Monday, December 22, 2014

Thanks for a great semester, and have a great new year

Folks, this will very likely be the last time I teach LIS 201 for quite awhile.  This was an unusual and experimental course that I developed just around the time that I earned tenure here at UW, and frankly I didn't know if students would find it either interesting or useful.  Seven years and over 1,000 students later, I think I have my answer.  It has been a great highlight of my career to watch each class of new participants encounter this material from their own ever-changing historical perspectives.  (This class is about as old as Twitter is, for example.)

Going forward, you're all going to continue to build the "information society" yourselves with every economic, democratic, community, and career choice you make over the course of your lives.  I hope our brief time together has helped you to better understand the impact of those choices, and inspired  you to similarly help to empower others to more fully participate in shaping our networked world of ideas.

All the best, GREG

Tuesday, December 9, 2014

This week (and next week) in LIS 201

Week 15: Student presentations


  • Each TA will submit one student presentation for screening before the whole course. You may bring snacks if you like.
  • Last fifteen minutes: Fill out overall course evaluation (professor leaves room).


  • Work on your multimedia book review and bring your questions to section.
  • If problems with your slide show were discovered when screened by your TA, fix them and repost.   You must have a working slide show to receive credit for the assignment.


  • Workshop for the final analytic, multimedia book review.
  • Last ten minutes: Fill out discussion section evaluations (TA leaves room).
  • Graded exam #2 handed back to students.

Final Exam Week

There is no final exam for this course.
Your multimedia book review is due on the last weekday of finals week: Friday, December 19, by 5pm. Post the link to your book review blog to your discussion section wiki (and you may want to email it to your TA as well, just to make sure).
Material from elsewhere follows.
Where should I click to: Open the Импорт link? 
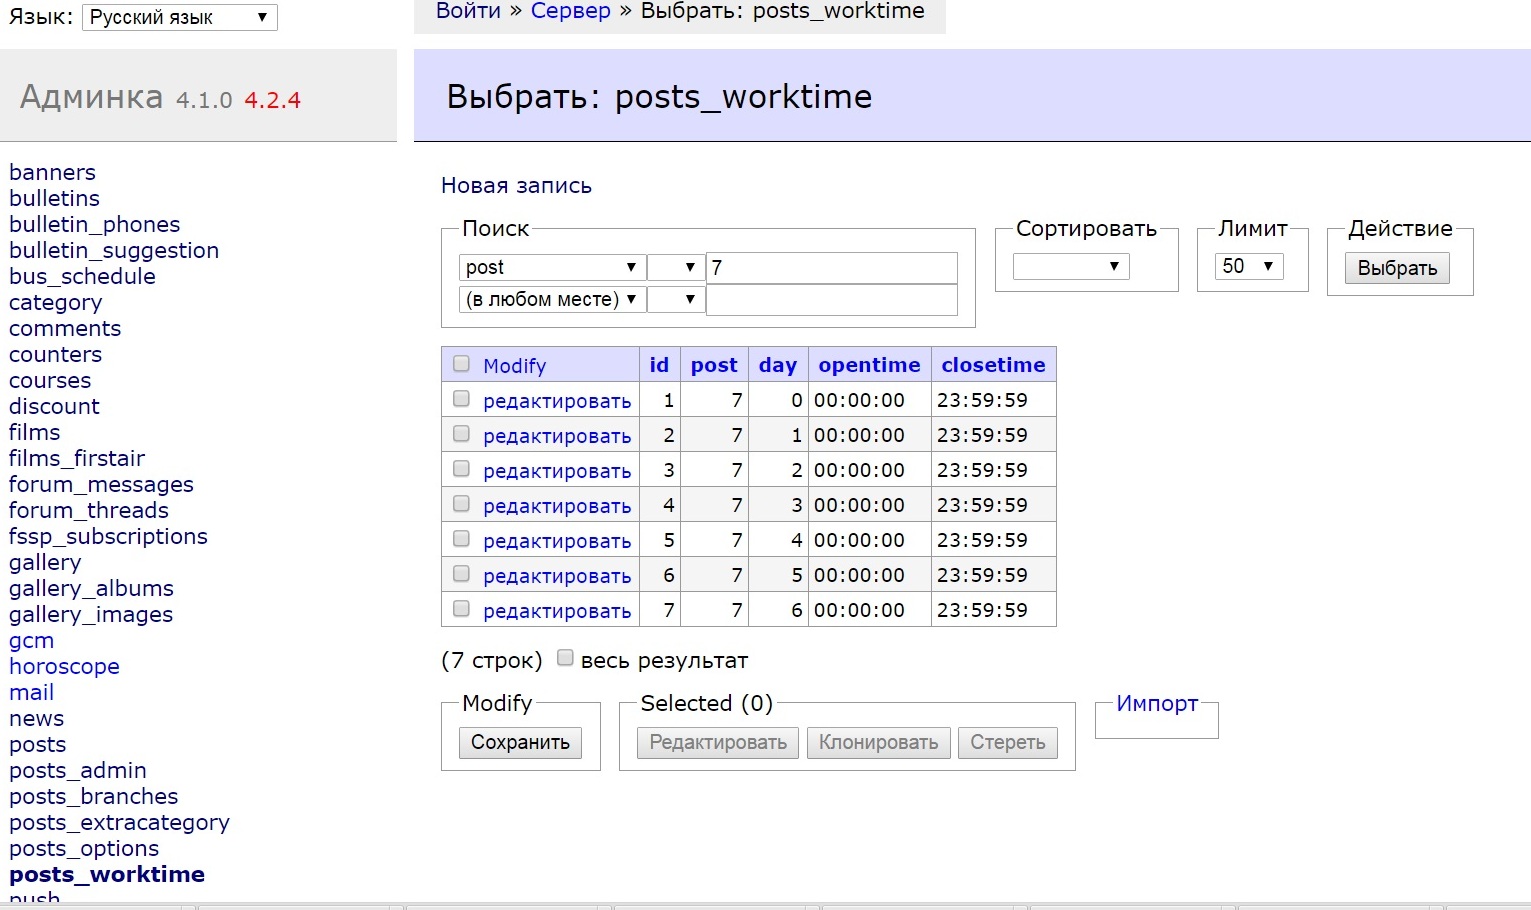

Make it serious, and make it look good. No late book reviews will be accepted.

Have a good winter break!

Monday, December 1, 2014

This week in LIS 201




  • None.  (Not yet, anyway.)


  • Begin work on your multimedia book review.


  • Continue to screen the remainder of the slideshow presentations and discuss them.
  • Discuss strategies for multimedia book review project.
  • Graded paper #2 handed back to students.


For your last online activity, you will reflect on your own online experience in this course.
  • The "hybrid" or "blended" course approach of LIS 201 -- combining in-person lecture, in-person discussion section, and online activity and writing -- is an increasingly popular mode of educational delivery in higher education. Do a web search and see if you can find a few other examples of hybrid/blended courses, either at UW-Madison or at other universities. How do these examples differ from our approach in LIS 201?
  • Think about your own experience with this course. For example: Did the online portions connect with the in-person portions? Did you feel that you were a more effective student in the physical world or the virtual world? Were you able to learn more about your fellow students from online or offline (face-to-face) interactions? Do you feel more comfortable now with online resources like blogs and wikis than you did before taking this course? Should UW instructors increase their use of online components in courses, or should we proceed with greater caution?
  • Finally, think about the substantive material from the lectures and readings on the information society that you've worked with all semester long. Did the course lectures and readings bring a better perspective to your own online experiences, both in this course and in your personal life? Or another way of thinking about it: would online course components work differently in a course that wasn't all about the online world of information?
  • Write up your findings and your reactions on your discussion section weblog. Be honest, it's OK.
  • Comment on at least one other student's posting.